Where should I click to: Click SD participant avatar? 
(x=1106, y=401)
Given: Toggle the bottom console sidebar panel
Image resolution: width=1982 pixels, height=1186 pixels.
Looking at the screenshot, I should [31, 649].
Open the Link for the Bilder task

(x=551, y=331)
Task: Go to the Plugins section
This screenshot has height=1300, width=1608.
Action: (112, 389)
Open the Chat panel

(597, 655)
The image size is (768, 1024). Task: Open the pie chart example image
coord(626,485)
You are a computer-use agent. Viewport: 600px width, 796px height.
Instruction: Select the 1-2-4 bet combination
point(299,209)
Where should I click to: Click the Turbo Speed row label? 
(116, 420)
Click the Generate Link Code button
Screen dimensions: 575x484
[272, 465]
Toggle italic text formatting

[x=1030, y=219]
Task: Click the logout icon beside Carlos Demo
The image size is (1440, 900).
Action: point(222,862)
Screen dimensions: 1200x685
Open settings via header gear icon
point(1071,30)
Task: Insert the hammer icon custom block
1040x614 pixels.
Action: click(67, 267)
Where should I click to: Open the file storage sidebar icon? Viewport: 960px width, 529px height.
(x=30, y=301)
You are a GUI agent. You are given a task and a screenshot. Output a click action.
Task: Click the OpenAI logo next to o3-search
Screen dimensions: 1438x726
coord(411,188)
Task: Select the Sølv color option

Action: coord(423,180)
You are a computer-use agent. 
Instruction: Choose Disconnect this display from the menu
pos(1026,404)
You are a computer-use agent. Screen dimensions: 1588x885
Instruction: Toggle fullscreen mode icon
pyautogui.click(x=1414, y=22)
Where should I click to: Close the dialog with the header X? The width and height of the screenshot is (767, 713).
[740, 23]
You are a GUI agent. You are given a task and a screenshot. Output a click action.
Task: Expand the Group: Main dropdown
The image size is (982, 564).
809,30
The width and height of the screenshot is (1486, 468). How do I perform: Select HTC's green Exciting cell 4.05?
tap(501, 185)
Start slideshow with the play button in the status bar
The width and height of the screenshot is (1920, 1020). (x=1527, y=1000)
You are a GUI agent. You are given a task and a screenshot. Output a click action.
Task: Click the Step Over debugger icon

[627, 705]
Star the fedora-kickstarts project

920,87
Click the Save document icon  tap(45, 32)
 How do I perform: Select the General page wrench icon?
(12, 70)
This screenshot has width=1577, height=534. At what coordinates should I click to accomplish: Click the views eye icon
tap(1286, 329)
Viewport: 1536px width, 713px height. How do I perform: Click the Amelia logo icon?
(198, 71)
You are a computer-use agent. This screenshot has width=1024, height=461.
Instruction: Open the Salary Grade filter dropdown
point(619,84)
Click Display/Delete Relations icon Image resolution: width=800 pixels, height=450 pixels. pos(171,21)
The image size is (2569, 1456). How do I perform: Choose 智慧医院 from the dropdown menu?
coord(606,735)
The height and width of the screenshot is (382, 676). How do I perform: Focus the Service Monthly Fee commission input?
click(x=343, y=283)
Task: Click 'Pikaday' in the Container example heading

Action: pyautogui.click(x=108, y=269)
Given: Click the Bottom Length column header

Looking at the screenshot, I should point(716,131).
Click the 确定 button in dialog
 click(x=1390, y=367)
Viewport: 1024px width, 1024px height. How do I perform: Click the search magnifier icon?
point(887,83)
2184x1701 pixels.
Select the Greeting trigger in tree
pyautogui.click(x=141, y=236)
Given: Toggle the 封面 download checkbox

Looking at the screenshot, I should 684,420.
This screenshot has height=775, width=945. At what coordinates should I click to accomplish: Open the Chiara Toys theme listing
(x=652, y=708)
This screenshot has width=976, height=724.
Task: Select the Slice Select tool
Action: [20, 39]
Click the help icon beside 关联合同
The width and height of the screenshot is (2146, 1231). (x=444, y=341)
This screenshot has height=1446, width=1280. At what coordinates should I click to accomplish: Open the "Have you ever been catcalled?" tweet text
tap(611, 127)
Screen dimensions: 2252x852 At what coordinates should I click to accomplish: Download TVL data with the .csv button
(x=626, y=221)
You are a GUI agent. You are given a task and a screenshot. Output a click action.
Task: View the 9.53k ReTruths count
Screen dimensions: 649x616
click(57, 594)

= = =

- [Given request]: Which lines above contain the string "sidebar", with case counting? Locate each one and copy it out in full.

- [Exercise response]:
Given: Toggle the bottom console sidebar panel
Where should I click to: Open the file storage sidebar icon? Viewport: 960px width, 529px height.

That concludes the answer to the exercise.